begin Data section

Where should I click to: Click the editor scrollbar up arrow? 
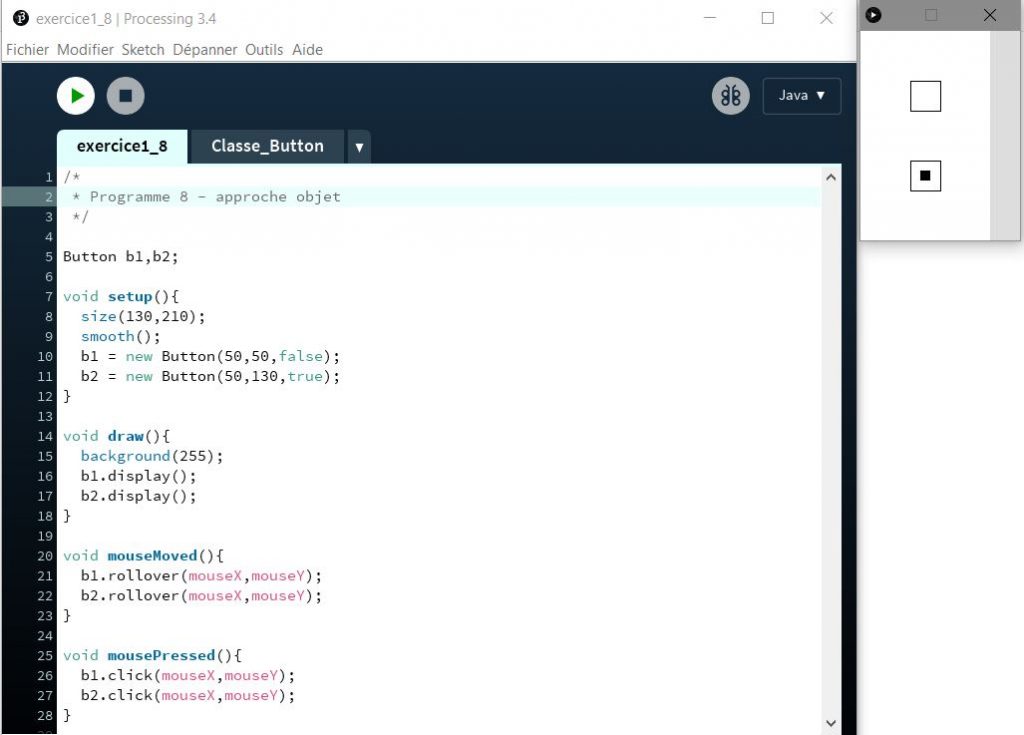click(x=830, y=177)
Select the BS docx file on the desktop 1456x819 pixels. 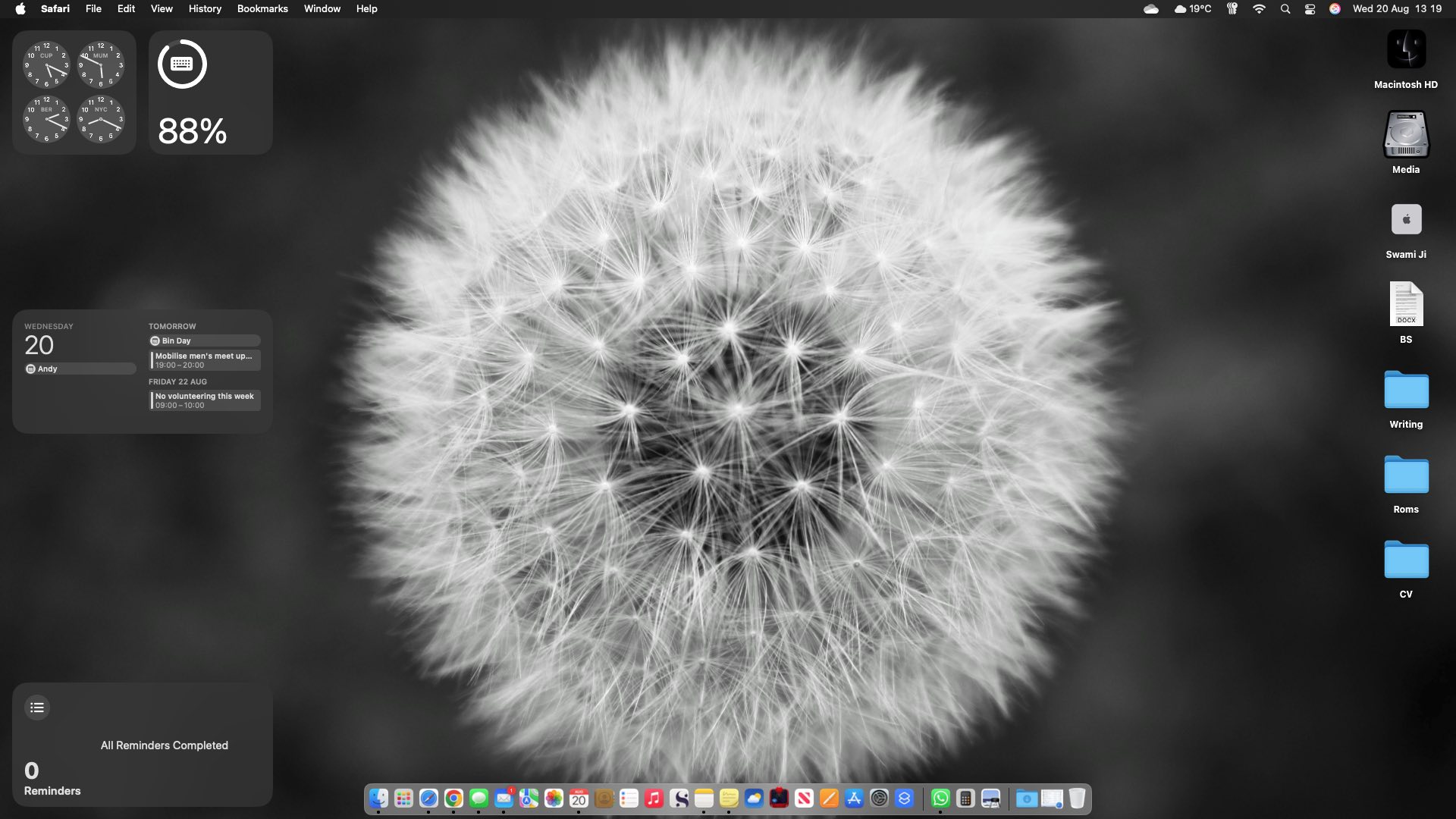click(x=1405, y=305)
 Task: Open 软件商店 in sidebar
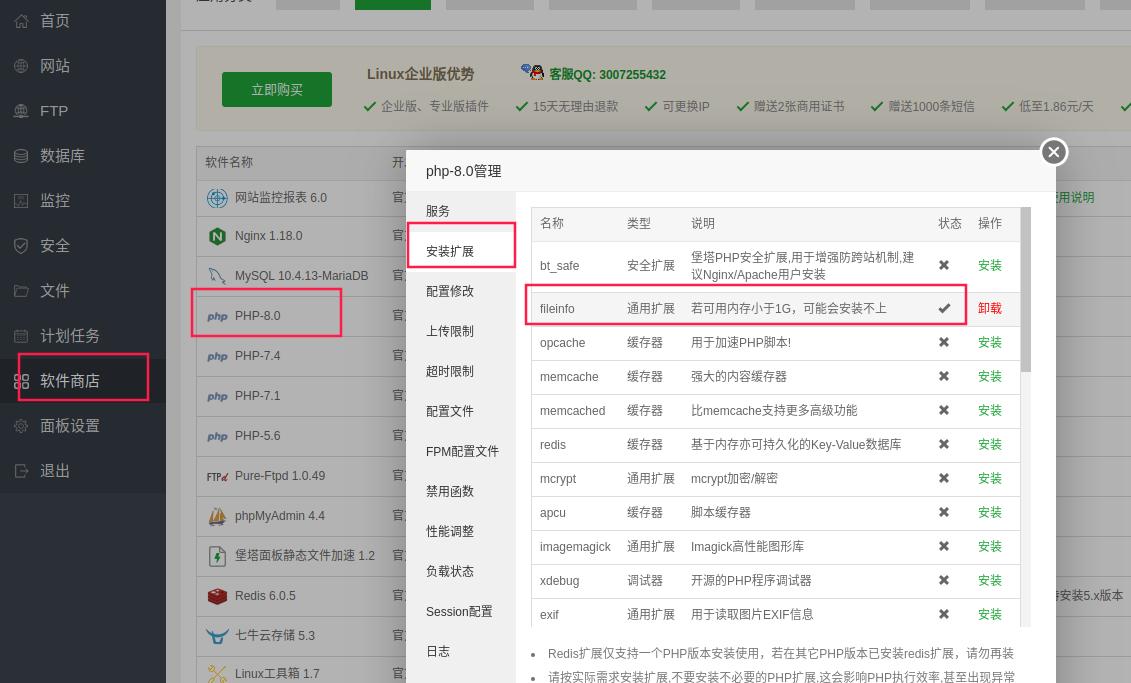[69, 381]
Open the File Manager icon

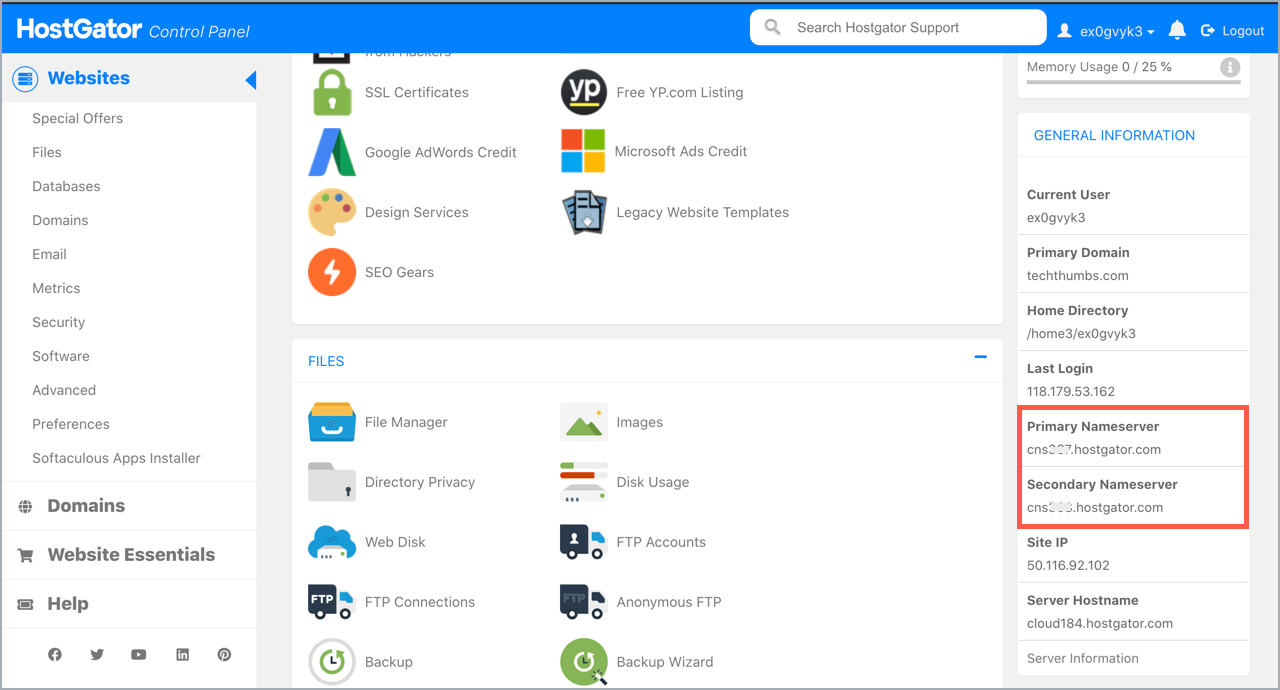coord(332,422)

end Data section

• **Directions**: Count the lines in the rows above that contain the word "Open", with case counting. Reply with the number only.

• **Answer to this exercise**: 2